(Beginning of DATA)
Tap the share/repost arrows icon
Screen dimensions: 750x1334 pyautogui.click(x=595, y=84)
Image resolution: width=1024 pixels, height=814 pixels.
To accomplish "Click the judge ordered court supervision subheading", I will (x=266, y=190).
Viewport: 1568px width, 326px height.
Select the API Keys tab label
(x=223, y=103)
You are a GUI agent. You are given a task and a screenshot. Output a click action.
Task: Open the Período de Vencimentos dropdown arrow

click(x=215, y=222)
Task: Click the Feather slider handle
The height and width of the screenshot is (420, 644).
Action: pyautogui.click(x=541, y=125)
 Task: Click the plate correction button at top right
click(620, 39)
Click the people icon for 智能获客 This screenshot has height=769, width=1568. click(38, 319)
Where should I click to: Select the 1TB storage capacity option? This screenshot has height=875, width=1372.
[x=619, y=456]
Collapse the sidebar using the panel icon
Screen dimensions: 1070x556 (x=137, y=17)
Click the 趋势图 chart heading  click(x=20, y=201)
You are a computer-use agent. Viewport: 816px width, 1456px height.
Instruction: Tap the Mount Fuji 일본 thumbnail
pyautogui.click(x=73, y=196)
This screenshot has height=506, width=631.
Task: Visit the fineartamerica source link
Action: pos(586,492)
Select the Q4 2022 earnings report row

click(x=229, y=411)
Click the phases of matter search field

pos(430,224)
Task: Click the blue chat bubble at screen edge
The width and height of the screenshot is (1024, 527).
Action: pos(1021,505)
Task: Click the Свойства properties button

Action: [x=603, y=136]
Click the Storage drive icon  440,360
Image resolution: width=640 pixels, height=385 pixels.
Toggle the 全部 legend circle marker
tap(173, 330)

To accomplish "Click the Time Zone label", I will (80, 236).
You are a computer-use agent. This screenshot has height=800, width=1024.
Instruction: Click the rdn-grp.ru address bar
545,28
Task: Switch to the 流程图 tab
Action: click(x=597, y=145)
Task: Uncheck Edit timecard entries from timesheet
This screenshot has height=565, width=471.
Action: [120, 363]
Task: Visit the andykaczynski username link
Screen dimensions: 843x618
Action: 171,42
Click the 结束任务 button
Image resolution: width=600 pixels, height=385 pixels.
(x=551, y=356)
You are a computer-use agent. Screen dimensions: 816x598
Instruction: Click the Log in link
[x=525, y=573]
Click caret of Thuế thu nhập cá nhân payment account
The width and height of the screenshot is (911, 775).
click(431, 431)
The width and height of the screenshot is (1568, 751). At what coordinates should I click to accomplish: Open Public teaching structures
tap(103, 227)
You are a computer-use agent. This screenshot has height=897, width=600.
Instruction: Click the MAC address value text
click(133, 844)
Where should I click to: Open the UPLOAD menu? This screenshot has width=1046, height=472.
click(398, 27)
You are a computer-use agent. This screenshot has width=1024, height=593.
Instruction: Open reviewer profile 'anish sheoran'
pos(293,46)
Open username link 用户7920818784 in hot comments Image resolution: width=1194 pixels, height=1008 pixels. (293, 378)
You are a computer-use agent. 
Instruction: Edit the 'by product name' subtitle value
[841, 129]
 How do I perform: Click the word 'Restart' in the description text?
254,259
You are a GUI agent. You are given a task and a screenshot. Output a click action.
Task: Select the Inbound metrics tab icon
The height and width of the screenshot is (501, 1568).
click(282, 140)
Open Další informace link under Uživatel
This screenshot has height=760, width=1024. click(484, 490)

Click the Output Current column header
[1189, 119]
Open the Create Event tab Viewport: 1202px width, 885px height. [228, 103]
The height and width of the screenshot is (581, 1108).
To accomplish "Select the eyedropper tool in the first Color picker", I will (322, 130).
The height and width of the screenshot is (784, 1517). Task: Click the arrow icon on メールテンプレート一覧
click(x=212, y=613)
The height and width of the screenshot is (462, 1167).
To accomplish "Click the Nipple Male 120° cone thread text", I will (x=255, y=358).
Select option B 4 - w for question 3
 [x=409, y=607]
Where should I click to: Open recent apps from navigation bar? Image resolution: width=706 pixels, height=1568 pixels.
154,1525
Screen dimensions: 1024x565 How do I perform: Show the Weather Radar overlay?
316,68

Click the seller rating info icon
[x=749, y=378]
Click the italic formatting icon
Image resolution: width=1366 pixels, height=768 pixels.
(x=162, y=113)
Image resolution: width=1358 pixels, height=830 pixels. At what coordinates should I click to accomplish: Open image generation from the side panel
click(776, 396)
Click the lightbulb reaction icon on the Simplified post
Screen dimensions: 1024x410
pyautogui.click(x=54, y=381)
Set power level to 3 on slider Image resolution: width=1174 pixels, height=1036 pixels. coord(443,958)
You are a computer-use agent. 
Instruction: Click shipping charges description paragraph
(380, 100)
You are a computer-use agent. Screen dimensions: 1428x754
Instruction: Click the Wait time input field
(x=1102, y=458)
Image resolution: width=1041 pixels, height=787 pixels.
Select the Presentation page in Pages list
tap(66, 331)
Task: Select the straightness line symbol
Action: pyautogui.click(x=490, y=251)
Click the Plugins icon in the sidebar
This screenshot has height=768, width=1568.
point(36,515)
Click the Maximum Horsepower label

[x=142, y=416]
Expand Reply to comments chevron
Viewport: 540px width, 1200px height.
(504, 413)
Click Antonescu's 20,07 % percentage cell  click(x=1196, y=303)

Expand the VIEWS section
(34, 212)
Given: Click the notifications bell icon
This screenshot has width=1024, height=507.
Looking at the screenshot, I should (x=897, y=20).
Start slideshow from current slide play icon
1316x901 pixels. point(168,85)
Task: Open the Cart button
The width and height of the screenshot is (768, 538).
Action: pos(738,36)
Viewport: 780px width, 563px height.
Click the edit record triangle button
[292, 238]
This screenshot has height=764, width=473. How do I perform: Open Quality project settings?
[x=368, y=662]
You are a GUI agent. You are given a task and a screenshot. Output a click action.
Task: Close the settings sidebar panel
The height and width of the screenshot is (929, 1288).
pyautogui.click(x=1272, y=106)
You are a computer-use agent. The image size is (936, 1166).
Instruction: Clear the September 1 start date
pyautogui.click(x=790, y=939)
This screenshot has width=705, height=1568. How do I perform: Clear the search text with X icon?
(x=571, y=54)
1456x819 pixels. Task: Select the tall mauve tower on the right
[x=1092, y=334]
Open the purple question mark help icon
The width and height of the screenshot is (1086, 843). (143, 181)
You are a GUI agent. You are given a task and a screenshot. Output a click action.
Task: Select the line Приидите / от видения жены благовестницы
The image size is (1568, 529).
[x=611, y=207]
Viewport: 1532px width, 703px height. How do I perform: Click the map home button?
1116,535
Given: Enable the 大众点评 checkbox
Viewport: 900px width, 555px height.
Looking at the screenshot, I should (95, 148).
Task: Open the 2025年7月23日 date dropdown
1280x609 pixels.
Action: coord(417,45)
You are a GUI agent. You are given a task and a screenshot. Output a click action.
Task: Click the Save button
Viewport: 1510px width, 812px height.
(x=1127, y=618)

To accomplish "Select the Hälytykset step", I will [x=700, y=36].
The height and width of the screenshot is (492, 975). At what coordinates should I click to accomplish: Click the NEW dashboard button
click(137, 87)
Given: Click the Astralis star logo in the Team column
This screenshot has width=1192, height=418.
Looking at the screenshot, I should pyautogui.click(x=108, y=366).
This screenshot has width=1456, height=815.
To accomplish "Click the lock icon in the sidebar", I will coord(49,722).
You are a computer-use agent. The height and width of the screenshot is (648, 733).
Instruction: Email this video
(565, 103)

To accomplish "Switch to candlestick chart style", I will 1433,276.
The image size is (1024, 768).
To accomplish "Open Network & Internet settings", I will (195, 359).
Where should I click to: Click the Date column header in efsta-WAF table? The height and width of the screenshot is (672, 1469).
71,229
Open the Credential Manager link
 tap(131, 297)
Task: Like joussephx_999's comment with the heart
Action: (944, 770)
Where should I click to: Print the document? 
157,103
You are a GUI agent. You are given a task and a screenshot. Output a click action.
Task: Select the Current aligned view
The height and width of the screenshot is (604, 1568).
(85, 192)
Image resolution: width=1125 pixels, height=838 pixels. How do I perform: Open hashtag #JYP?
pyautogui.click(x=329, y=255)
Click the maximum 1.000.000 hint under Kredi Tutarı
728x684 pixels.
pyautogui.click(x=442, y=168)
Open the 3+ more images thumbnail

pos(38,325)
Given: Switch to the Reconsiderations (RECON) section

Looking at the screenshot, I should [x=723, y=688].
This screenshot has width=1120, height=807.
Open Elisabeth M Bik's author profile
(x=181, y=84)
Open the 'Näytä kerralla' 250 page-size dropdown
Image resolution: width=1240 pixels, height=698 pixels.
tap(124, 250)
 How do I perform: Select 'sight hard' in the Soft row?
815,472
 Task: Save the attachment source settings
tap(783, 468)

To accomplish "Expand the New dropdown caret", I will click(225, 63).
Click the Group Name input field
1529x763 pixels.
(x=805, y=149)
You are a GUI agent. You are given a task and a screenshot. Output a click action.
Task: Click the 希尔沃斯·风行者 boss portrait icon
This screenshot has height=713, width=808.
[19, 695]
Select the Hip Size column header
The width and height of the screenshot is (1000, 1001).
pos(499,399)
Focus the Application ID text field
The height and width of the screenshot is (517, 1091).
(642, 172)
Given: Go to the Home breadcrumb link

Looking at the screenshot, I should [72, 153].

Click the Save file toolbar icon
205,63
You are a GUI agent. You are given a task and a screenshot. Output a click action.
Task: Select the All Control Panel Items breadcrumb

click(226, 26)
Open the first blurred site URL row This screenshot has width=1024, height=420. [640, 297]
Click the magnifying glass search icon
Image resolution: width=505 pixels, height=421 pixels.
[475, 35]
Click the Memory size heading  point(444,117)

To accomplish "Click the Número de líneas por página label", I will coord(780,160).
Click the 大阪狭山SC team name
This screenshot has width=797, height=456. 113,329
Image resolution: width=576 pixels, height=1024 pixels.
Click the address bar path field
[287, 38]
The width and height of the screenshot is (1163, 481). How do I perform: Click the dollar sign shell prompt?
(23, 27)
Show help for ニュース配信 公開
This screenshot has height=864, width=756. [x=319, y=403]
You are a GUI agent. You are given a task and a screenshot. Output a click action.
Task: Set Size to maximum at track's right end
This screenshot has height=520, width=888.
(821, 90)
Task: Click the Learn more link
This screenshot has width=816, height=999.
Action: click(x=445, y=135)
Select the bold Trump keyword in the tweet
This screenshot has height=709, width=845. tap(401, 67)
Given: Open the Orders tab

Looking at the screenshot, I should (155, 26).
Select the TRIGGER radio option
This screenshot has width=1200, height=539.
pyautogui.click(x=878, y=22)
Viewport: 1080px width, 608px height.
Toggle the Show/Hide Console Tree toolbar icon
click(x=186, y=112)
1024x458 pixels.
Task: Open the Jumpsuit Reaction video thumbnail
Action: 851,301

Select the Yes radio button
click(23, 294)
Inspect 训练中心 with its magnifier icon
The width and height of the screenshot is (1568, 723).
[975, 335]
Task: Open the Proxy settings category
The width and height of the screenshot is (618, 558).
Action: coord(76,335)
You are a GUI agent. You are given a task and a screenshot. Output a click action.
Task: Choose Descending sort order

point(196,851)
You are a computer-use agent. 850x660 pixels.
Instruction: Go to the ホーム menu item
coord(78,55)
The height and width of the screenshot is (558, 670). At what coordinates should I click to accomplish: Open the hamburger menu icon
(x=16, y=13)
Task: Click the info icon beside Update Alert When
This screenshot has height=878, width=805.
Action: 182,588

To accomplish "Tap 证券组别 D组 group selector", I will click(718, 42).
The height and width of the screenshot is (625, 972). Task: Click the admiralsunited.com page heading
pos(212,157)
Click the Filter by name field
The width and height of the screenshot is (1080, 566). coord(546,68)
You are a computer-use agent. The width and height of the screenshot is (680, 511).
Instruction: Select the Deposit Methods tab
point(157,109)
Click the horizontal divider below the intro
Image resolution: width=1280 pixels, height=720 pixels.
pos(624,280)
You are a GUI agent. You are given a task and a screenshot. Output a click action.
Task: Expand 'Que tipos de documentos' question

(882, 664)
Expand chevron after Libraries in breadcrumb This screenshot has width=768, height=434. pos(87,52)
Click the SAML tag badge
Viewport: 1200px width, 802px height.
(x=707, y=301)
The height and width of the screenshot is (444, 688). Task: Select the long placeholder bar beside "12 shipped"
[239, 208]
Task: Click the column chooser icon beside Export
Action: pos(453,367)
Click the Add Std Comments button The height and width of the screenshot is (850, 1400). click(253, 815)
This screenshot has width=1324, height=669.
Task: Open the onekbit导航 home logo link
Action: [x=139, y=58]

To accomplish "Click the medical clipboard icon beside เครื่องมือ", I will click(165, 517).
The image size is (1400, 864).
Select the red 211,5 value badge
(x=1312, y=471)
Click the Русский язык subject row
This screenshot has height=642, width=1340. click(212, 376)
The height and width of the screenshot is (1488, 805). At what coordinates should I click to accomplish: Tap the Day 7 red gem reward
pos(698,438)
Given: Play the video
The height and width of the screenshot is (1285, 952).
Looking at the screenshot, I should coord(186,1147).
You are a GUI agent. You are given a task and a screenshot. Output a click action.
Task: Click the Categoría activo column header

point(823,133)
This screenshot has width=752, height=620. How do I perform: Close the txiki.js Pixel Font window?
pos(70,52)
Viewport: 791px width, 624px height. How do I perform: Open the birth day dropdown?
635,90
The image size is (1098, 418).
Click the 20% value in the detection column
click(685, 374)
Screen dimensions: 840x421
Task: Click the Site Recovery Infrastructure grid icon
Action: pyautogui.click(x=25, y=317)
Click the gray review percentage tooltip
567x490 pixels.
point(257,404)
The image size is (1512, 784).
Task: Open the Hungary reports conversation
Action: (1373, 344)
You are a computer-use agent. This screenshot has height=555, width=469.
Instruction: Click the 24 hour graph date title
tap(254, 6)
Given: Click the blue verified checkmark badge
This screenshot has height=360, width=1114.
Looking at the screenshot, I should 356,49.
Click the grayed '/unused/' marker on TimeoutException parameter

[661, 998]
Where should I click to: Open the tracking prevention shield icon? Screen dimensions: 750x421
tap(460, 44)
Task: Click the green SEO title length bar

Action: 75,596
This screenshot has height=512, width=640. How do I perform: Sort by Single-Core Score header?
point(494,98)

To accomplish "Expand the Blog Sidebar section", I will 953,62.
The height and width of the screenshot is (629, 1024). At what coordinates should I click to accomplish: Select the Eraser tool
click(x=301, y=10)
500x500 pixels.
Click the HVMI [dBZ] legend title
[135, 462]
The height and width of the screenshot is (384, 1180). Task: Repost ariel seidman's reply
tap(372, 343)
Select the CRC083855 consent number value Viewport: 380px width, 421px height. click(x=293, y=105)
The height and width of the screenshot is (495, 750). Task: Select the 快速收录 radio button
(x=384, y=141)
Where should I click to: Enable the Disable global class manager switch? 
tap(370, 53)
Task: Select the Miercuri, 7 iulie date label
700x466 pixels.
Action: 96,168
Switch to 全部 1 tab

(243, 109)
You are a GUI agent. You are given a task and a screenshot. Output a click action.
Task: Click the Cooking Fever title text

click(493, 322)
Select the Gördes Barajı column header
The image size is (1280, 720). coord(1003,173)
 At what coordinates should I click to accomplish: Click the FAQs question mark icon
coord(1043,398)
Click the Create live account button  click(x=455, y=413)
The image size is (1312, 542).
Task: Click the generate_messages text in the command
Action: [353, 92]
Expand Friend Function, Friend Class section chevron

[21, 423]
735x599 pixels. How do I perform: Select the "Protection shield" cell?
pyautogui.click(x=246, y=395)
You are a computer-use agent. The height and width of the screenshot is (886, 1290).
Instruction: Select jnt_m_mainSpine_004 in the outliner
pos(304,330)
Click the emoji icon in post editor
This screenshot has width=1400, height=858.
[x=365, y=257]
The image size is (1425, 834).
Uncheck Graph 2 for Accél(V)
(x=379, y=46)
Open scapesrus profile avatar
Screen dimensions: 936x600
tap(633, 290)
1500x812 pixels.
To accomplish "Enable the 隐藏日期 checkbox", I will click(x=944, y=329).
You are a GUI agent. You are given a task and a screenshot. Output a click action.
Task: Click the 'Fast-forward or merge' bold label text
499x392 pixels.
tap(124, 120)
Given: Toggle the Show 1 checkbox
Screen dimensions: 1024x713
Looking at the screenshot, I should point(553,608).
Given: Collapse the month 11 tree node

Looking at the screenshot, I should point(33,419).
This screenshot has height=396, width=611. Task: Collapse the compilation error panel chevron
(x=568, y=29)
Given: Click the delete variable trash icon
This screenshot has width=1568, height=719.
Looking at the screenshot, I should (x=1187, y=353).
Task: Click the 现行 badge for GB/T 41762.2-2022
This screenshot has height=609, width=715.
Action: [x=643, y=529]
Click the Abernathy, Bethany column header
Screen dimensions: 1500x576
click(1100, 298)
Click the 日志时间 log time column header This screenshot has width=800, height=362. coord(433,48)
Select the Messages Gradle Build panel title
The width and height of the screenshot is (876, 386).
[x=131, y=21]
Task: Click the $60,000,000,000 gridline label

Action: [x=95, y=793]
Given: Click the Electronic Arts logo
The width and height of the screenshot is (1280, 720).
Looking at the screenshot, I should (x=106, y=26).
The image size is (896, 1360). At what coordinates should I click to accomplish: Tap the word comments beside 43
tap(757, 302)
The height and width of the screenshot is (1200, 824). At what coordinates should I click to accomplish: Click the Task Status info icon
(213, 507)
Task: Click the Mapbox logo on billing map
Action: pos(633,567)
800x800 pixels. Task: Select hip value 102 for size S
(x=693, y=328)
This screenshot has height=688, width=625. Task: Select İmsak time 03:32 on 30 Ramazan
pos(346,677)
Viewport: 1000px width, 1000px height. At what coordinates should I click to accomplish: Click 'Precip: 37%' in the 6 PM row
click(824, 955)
(End of DATA)
WHAT THE EXERCISE ASKS
Identify and extract each line of the listing that contains "blue".

TASK OUTPUT
Task: Click the blue chat bubble at screen edge
Given: Click the blue verified checkmark badge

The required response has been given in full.